Fergus actually coloured crimson, but the colour was deepened as he muttered "Bosh!" while two piebald ponies, drawing the drummers and trumpeters in fantastic raiment, preceded an elephant shrouded in scarlet and gold trappings, with two or three figures making contortions on his back, and followed by a crowned and sceptred dame in blue, white, and gold, perched aloft on a car drawn by four steeds in glittering caparisons.
"Will you mount it, Fergus?" asked his uncle. "You did not expect such a demonstration."
Fergus bit his lip. It was hard to be teased instead of exalted; but Fely and he were absorbed in the pink broadsides that the lady in the car was scattering.

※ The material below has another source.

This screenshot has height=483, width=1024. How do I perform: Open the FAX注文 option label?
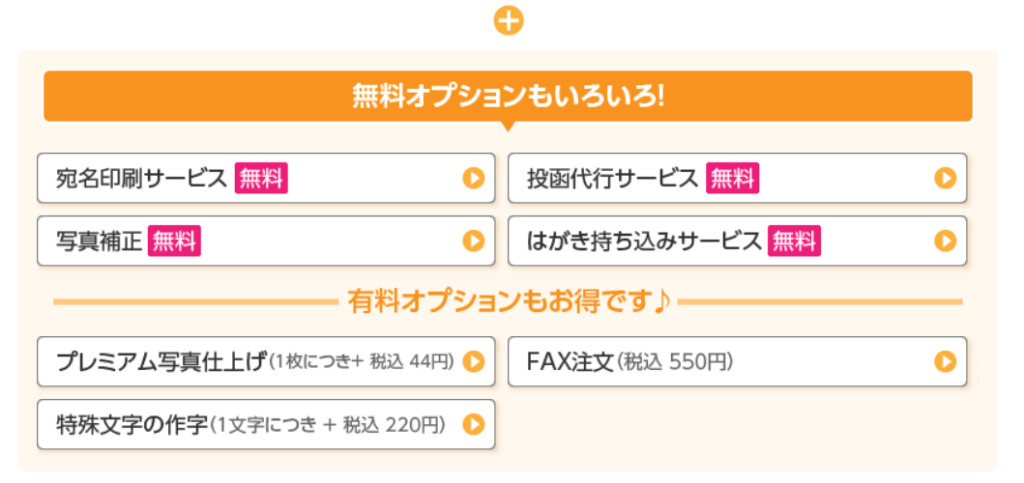click(571, 361)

CIRCUS-THIS NIGHT-ROTHERWOOD PARK.
The Sepoy's Revenge! Thrilling Incidents! Sagacious Elephant! Dance of Arab Coursers!! Acrobatic Feats!! &c., &c.
"Oh, daddy! daddy! do take me to see it!"
"Father, I should like to see it very much indeed," were the exclamations of the two little boys. "You know I have never seen any acrobatic feats."
"A long word enough to please you," said Uncle Reginald. "He deserves something. I'll take you, master."
"I should think this was not of the first quality," said Sir Jasper.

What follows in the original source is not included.